If you missed Part 1, you can catch-up here.

Last time out, we outlined the company’s origins and product offering (in what I’m told was painstaking depth), so today we’ll try to keep things comparatively easy-breezy, rounding things out by looking at:

  • Model. What started as a B2B2C company, shifted tack on the eve of their Series C to a B2C play. That hasn’t stopped it from growing. In 2023, the company did over $330 million in revenue and was EBITDA positive.

  • Risks. Kitopi is still at the relative mercy of food aggregators, and it’s path to D2C still seems cloudy and undefined.

  • Future. Too big to be acquired, and public markets dragging their feet. As Kitopi turns 6, does Talabat’s highly anticipated IPO offer cause for hope, or pause for concern?

Alright, let’s dig in 👇

Part 1

✋ Model: Pivoting on the precipice

For a time, Kitopi’s original B2B model worked. But then the cracks began to show.

The economics of operating as a middle layer — squeezed between restaurants and delivery aggregators — grew increasingly fragile. Driving more revenue per square foot turned out to be less scalable than originally hoped.

While physical landlords took a manageable 8% of revenue, the digital landlords of the modern restaurant landscape — platforms like Deliveroo and Talabat — claimed far larger shares, often between 25% and 35%.

# # # # # # #

» Task 1: Please reproduce word for word the part of the records that opens with the line containing "The image size is (600, 600)." and runs through the end of the records, leaving out the pictures.

» Records for the exercise:
# # # # # # #

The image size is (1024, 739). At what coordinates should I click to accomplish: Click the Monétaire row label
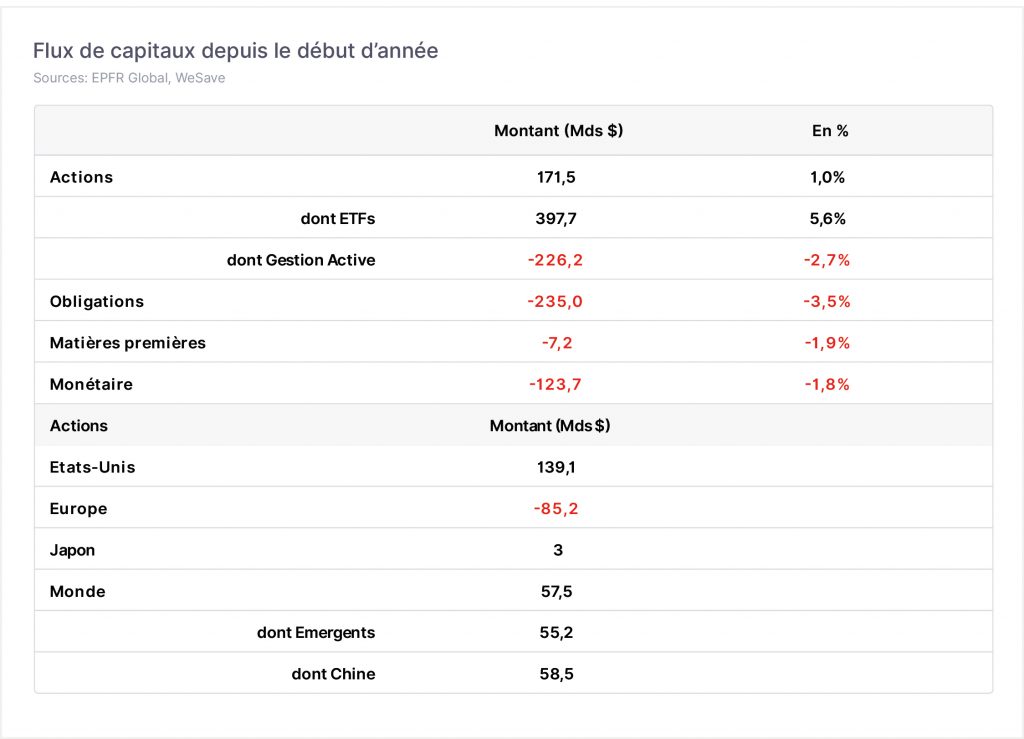tap(91, 384)
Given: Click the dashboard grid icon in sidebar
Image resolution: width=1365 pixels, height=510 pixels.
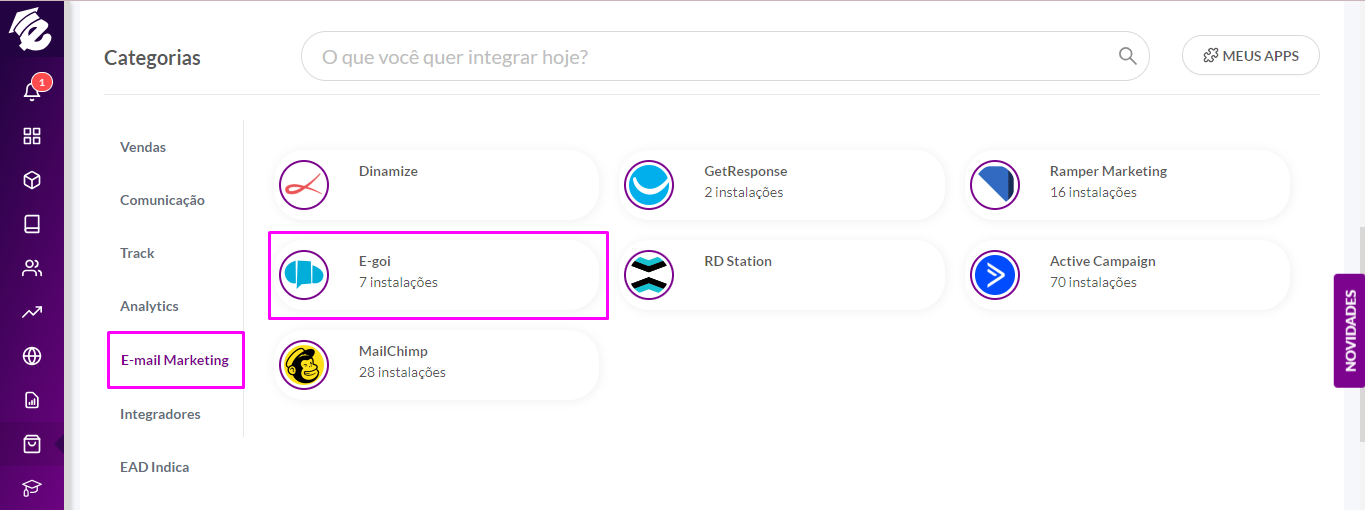Looking at the screenshot, I should pos(32,136).
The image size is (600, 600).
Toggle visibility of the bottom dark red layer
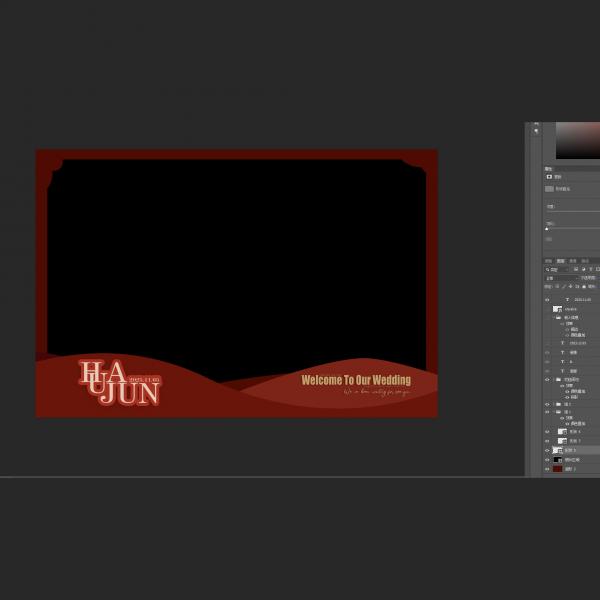(547, 469)

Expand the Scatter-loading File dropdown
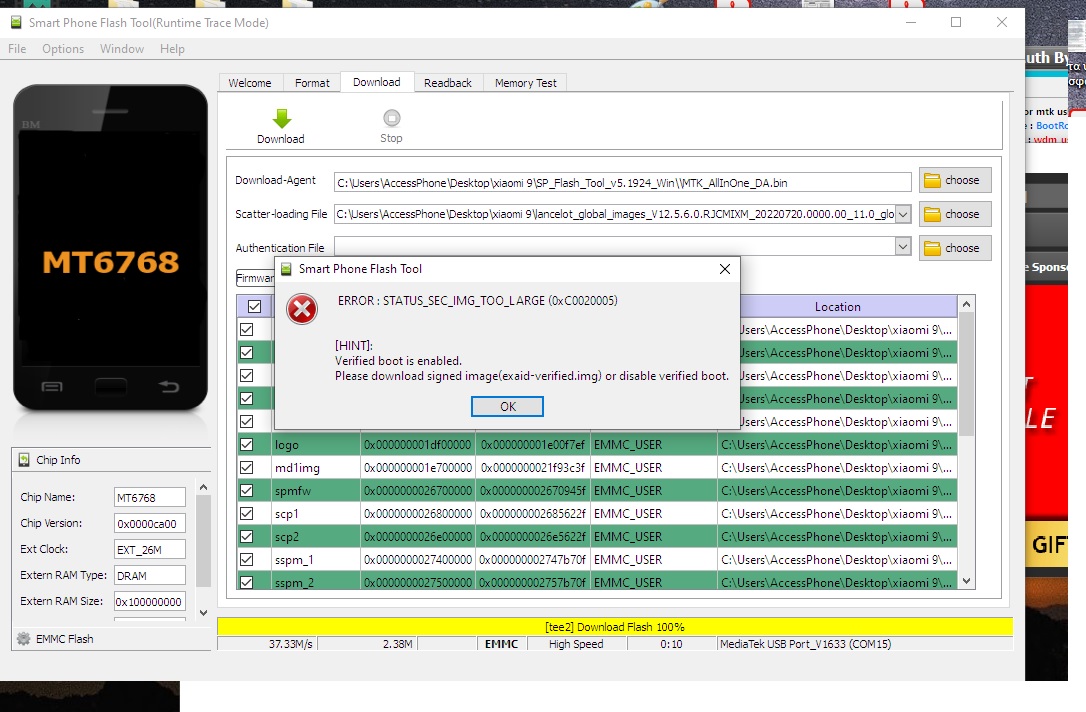[x=903, y=214]
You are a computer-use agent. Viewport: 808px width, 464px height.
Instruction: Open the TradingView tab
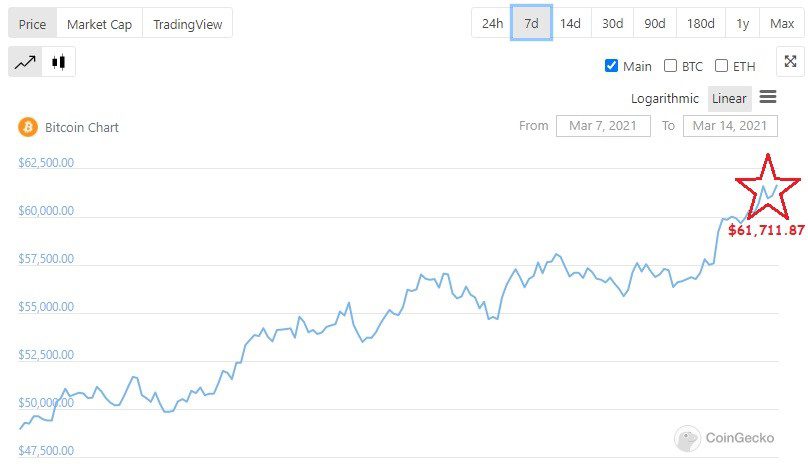(x=188, y=23)
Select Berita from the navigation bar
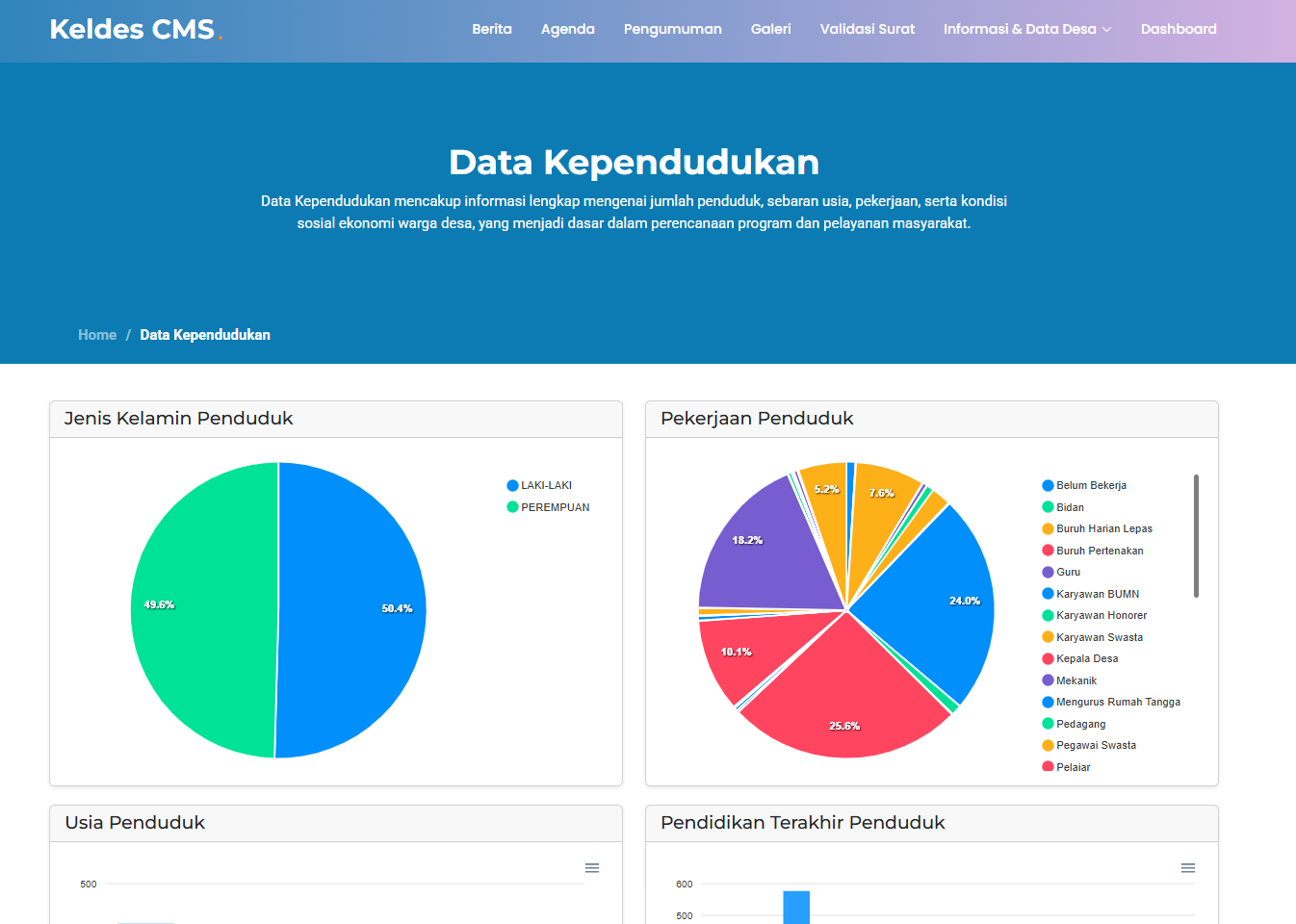1296x924 pixels. pos(492,29)
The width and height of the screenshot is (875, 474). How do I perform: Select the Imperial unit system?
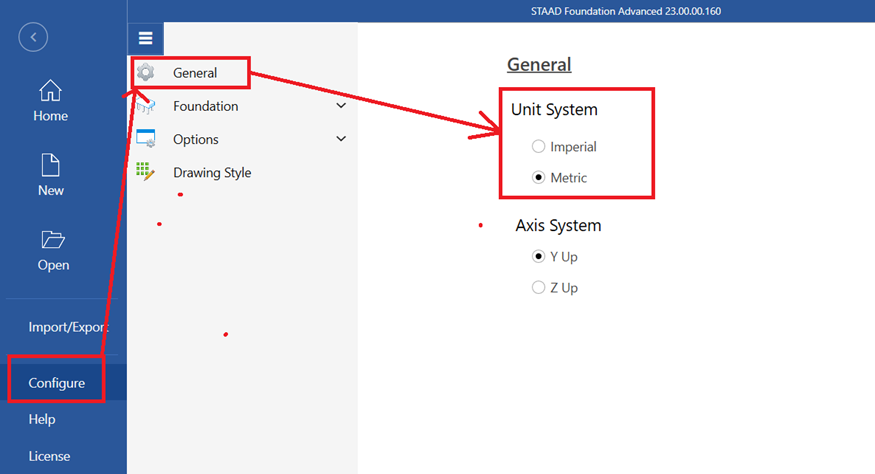[x=539, y=147]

# # # # # # #

» Task 2: Quote the part of the Kitopi article that opens with the words containing "For a time, Kitopi’s" and closes with "25% and 35%.".

» Full response 1:
The image size is (600, 600).
Toggle visibility of the bottom dark red layer
(547, 469)

Expand the Scatter-loading File dropdown
[x=903, y=214]
You are a computer-use agent. Viewport: 808px width, 464px height.
Instruction: Open the TradingView tab
(x=188, y=23)
Select Berita from the navigation bar
1296x924 pixels. pos(492,29)
The width and height of the screenshot is (875, 474). How do I perform: Select the Imperial unit system?
[x=539, y=147]

» Full response 2:
For a time, Kitopi’s original B2B model worked. But then the cracks began to show.

The economics of operating as a middle layer — squeezed between restaurants and delivery aggregators — grew increasingly fragile. Driving more revenue per square foot turned out to be less scalable than originally hoped.

While physical landlords took a manageable 8% of revenue, the digital landlords of the modern restaurant landscape — platforms like Deliveroo and Talabat — claimed far larger shares, often between 25% and 35%.